# DETTAGLI DEL COMPITO
Riporta in una tabella Markdown le righe dei dati dalla riga che contiene "How do I perform: Enable" alla riga che contiene "click(61, 61)", entrambe incluse, con la colonna Indice per il numero progressivo e la colonna Voce per il testo della riga. Salta le righe vuote e lascia fuori dalla risposta le immagini.

# DATI FORNITI
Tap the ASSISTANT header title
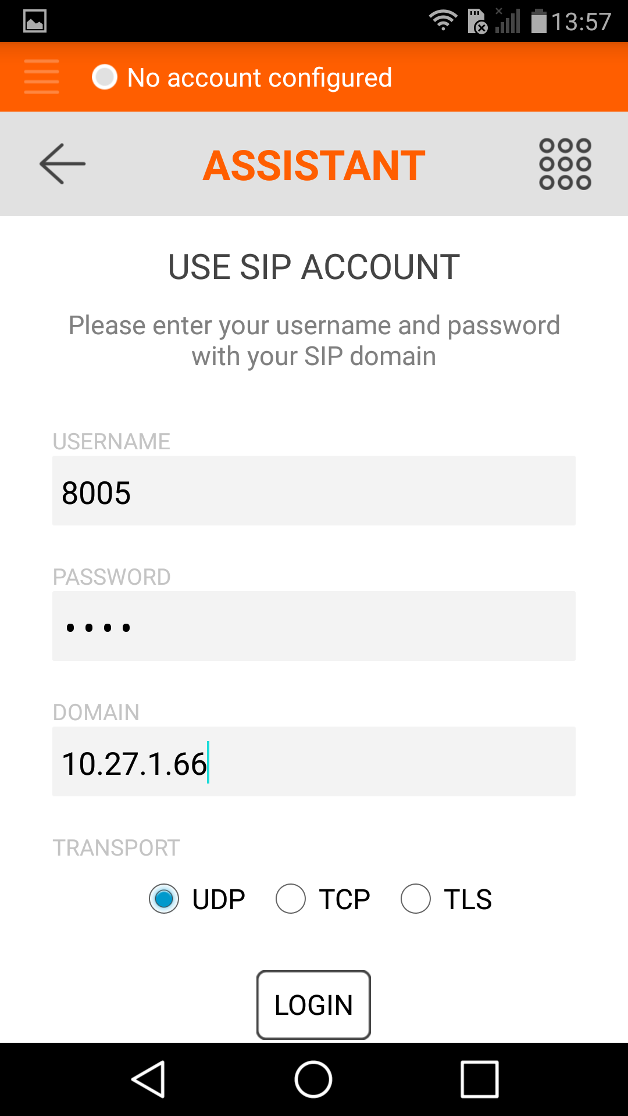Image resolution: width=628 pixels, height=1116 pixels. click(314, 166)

---

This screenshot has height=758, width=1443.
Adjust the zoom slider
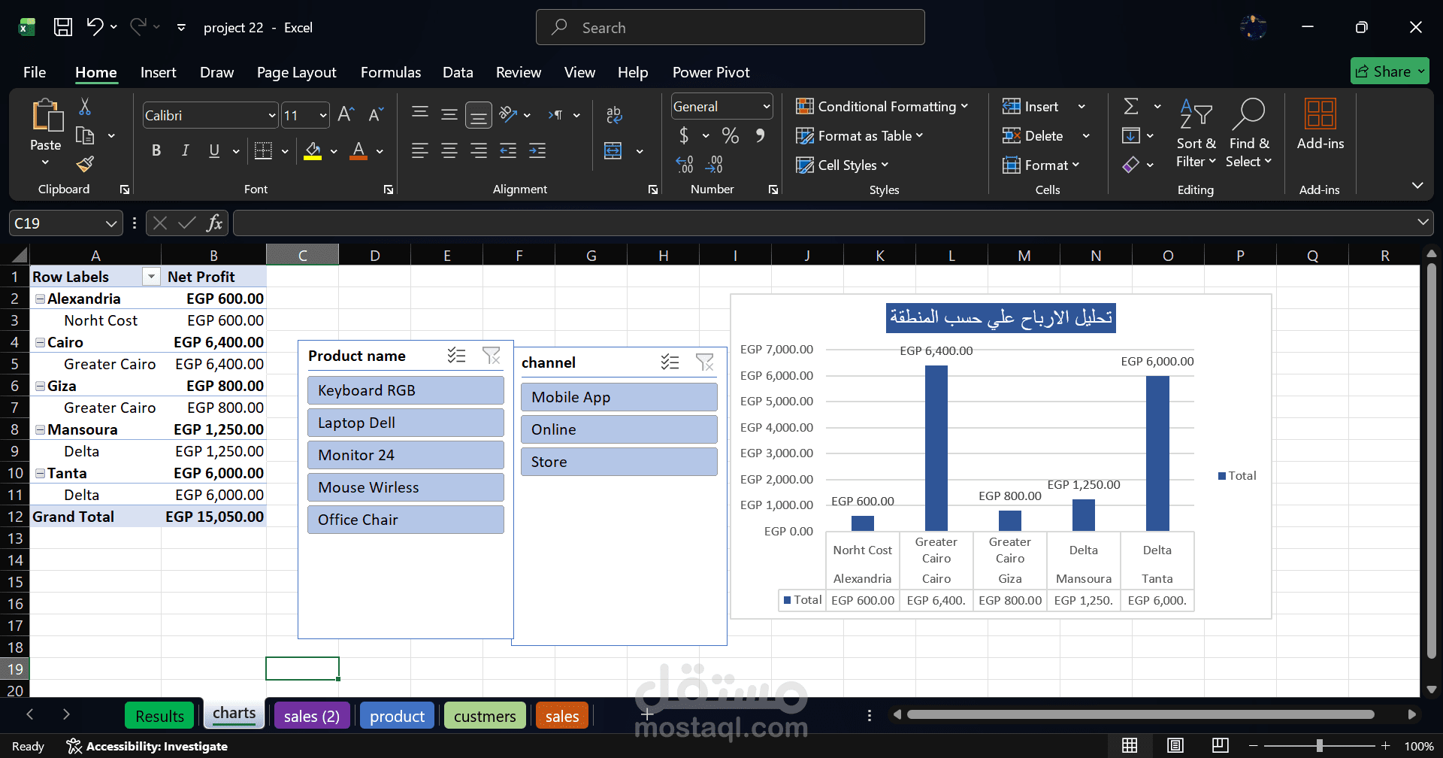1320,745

--

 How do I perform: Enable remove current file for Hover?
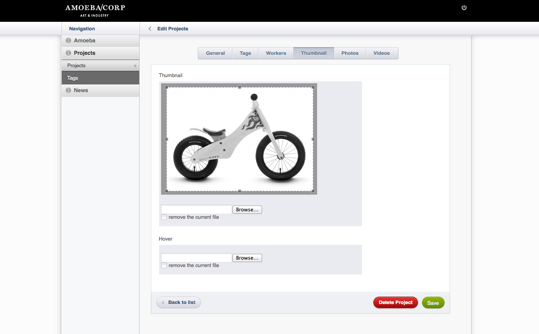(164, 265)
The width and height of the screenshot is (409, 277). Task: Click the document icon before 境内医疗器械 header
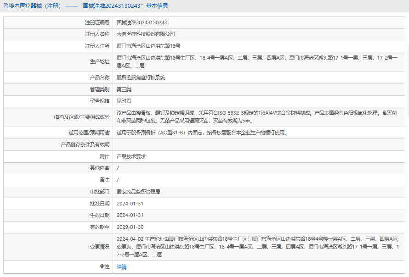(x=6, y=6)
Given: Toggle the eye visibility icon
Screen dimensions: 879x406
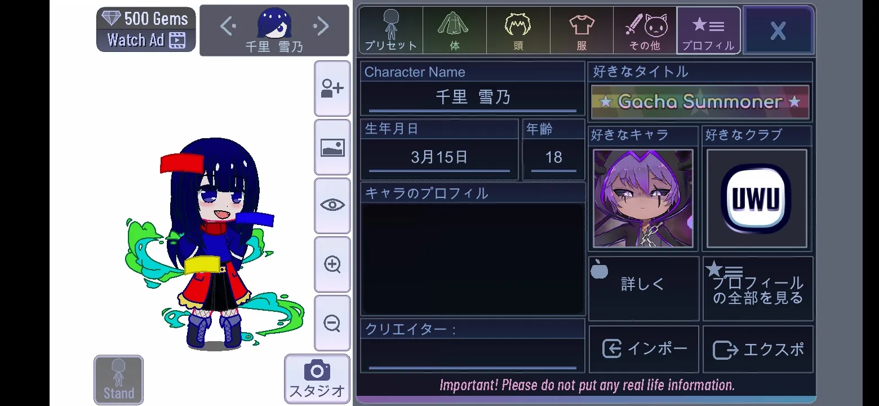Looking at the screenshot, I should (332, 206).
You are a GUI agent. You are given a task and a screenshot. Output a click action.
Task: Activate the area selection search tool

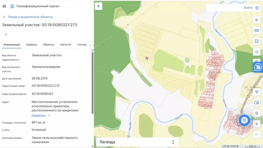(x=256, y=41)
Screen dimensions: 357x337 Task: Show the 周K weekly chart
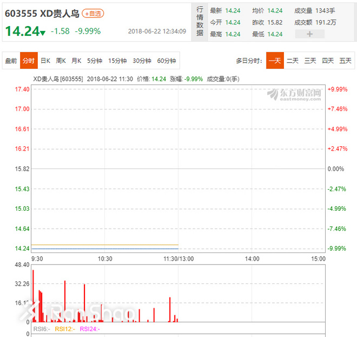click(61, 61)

# RISPOSTA ATTESA
| Indice | Voce |
|---|---|
| 1 |  How do I perform: Enable remove current file for Hover? |
| 2 | (164, 265) |
| 3 | The width and height of the screenshot is (409, 277). Task: Click the document icon before 境内医疗器械 header |
| 4 | (x=6, y=6) |
| 5 | Given: Toggle the eye visibility icon |
| 6 | Screen dimensions: 879x406 |
| 7 | Looking at the screenshot, I should (332, 206). |
| 8 | You are a GUI agent. You are given a task and a screenshot. Output a click action. |
| 9 | Task: Activate the area selection search tool |
| 10 | (x=256, y=41) |
| 11 | Screen dimensions: 357x337 Task: Show the 周K weekly chart |
| 12 | click(61, 61) |